= Barrie Lambert =

Physician and medical administrator

Dame Florence Barraclough Lambert DBE (13 August 1871 - 11 December 1957), commonly known as Barrie Lambert or Florence Barrie Lambert, was an English nurse, later physician and public health administrator.

Lambert was born in Northwick Park, Harrow, London, the daughter of Thomas Henry Lambert, a solicitor and coal importer, and his wife, Sarah Ann (née Harrison). She was educated in France and then trained as a nurse at the London Hospital from 1895 to 1898.

From 1899 to 1901, she served in the South African War as a nursing sister with the Imperial Yeomanry. On her return to England she trained as a doctor at the London School of Medicine for Women, qualifying as MBBS from the University of Durham in 1906. In 1907, she obtained a Diploma in Public Health from the University of Cambridge.

With a private income, Lambert devoted much time to voluntary child welfare work, becoming honorary director of the Central Council for Infant and Child Welfare, honorary secretary of the Central Council for the Care of Cripples, and a member of council of the Invalid Children's Aid Society. She undertook postgraduate study in physical medicine at Stockholm University and then obtained her first paid medical position as physician-in-charge of the mechano-therapeutic department of the Charing Cross Hospital in London and worked in the departments at St Mary's Hospital and the Royal Free Hospital.

In 1915, she was appointed Inspector of Military Massage and Electrical Services in the Royal Army Medical Corps with the honorary rank of major and also became a member of the Electro-Medical Committee of the War Office. She held these posts throughout the rest of the First World War until, in 1919, she was appointed a medical officer with the new Ministry of Health, responsible for the inspection of local authority child welfare and orthopaedic services throughout the country. She was appointed Commander of the Order of the British Empire (CBE) in January 1920 for her wartime services.

In 1921, however, she resigned to enter politics. In March 1922 she was elected an alderman of London County Council for the Municipal Reform Party (Conservative Party from 1945) and almost immediately joined the Public Health Committee, chairing it from 1928. In 1930, it became the Central Health Committee and later the Hospital and Medical Services Committee and took over the 76 hospitals formerly administered by the Metropolitan Asylums Board.

She remained chairman until 1934, when the Municipal Reform Party lost its majority, but continued to sit on the committee and co-operate closely with her successor as chairman, Somerville Hastings. In 1938, she was appointed Dame Commander of the Order of the British Empire (DBE).

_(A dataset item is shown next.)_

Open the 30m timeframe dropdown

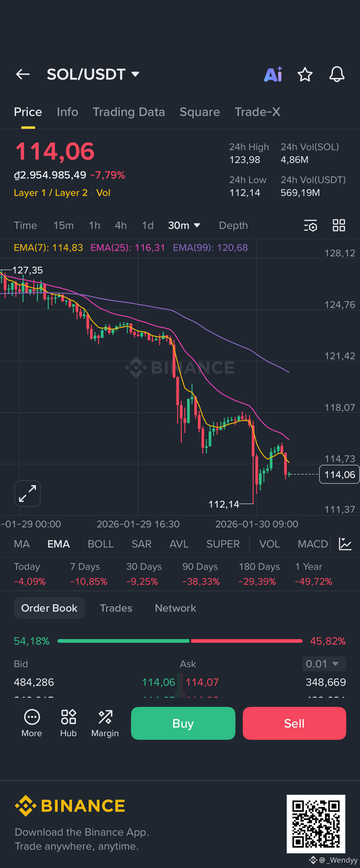click(185, 225)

With the creation of the National Health Service in 1948, she was appointed to the South-East Metropolitan Regional Hospital Board and chaired the Nursing Committee. She also continued to sit on the LCC Health Committee until she resigned from the council in 1952. She was also vice-president of the Medical Defence Union.

Lambert died, unmarried, at her home at 1 Langton Ridge, Langton Green, Kent, on 11 December 1957, aged 86.